Focusing on quality has the potential to fix much of what ails American medicine. But how long will the quality cure take? […]
No one knows.
This is how health care will become more productive and Cutler’s guess about how long it will take:
Economists Stephen Oliner, Daneil Sichel, and Kevin Stiroh studied the sources of the increase in productivity growth over the past two decades. […] They found that higher IT use was associated with more rapid growth in productivity. Industries that used IT above the median level grew 1.5 to 2.0 percentage points more rapidly than industries that were low users of information technology. Here, then, is our first metric: as we move health care from an economic laggard to a leading industry, [productivity] growth might increase by 1.5 to 2.0 percentage points annually.
There is no citation for the Oliner/Sichel/Stiroh paper, but here’s one by them that seems relevant to the discussion. (I have not read it.)
Another way to gauge the potential in health care is to look at what needs to be done and estimate how rapidly it can occur. […] The easiest changes are in the site of care. This involves people who are being hospitalized in expensive institutions when they could be treated just as well in less expensive ones or even on an outpatient basis. […] The groundwork to affect [this] could be laid within one to two years [by 2016]. […]
Somewhat more difficult are changes that need to occur within institutions, to streamline the pathway of care for patients with various conditions […] rationalizing who receives stents and who does not, implementing care pathways for routine labor and delivery, [etc.]. […] My guess is that three to five years of work are required before major savings from these pathways can be realized [by 2021 if these follow after site-of-care changes].
The third tier of savings comes form populationwide prevention and patient engagement. […] Such experimentation will need at least five years to start bearing fruit and likely a decade before major savings can be realized [by 2031 if this follows prior changes]. […]
All told, therefore, improving health care quality is a fifteen- to twenty-year venture. If we are able to pull out 30 percent of costs in fifteen years, this implies a cost reduction [productivity increase] of 2 percent annually. If the transition takes 20 years, the implication is an average cost savings [productivity increase] of 1.5 percent annually. Here is the second piece of evidence: health care reform will increase productivity by perhaps 1.5 to 2 percent annually for fifteen to twenty years.
If this productivity growth were entirely achieved by (or translated to) reductions in spending at the same rate, this would probably bring overall health care spending in line with GDP growth. However, as Cutler points out, we see higher productivity associated with more overall spending in other industries. Michael Chernew made this point about IT: we spend a lot more on it than we used to even as each IT-related product or function becomes cheaper, controlling for quality. (Today’s cell phones do a lot more for their price than do those of a decade ago. But we may spend more overall on cell phones, in part for that reason.)
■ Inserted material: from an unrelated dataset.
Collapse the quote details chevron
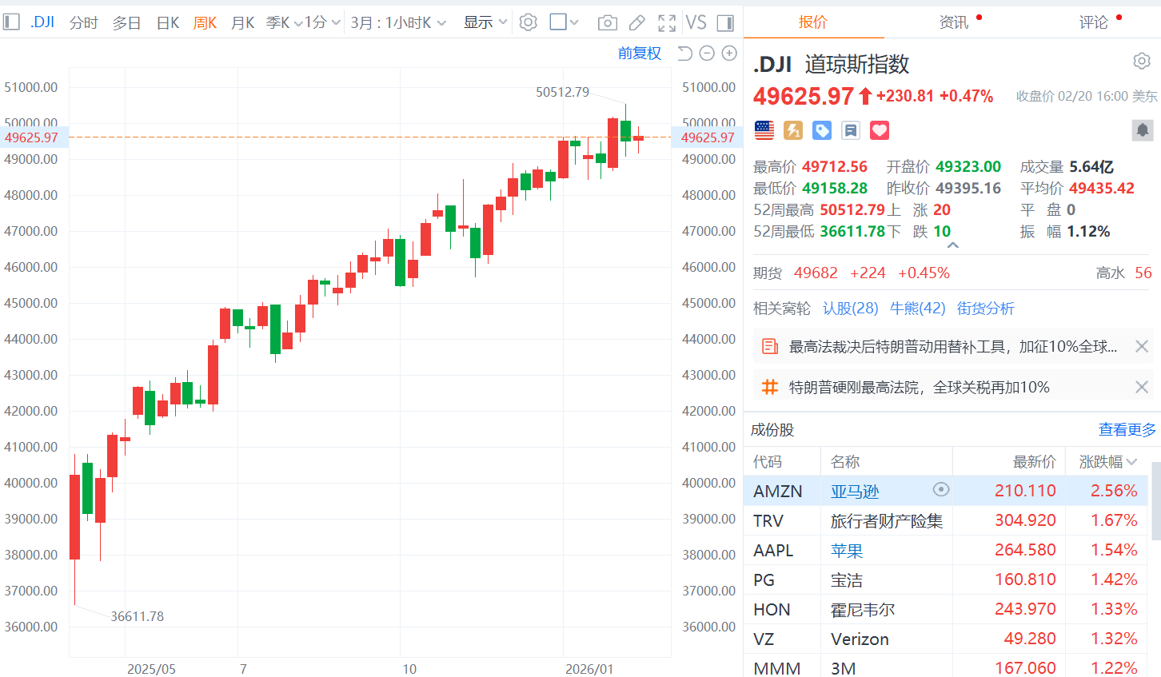click(952, 245)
No one knows for sure how near-term changes will play out, let alone their longer-term effects. But in the end, there is certainly reason for optimism. If we do things right, the future of health care could be very bright indeed.
I thought one of the best aspects of the book was the expression of optimism and realism throughout—evidence-based and without overbearing cheer leading. Too many health policy books take a grumpy “it’s all terrible” tone. Too many also suggest solutions that are politically unrealistic. Cutler’s is decidedly different. He’s neither grumpy nor naive about what’s possible. I also liked that the book didn’t belabor any points. At 171 pages (of main text), given what it covers, it is laudably efficient. Few books are.
* More about these areas another time … maybe.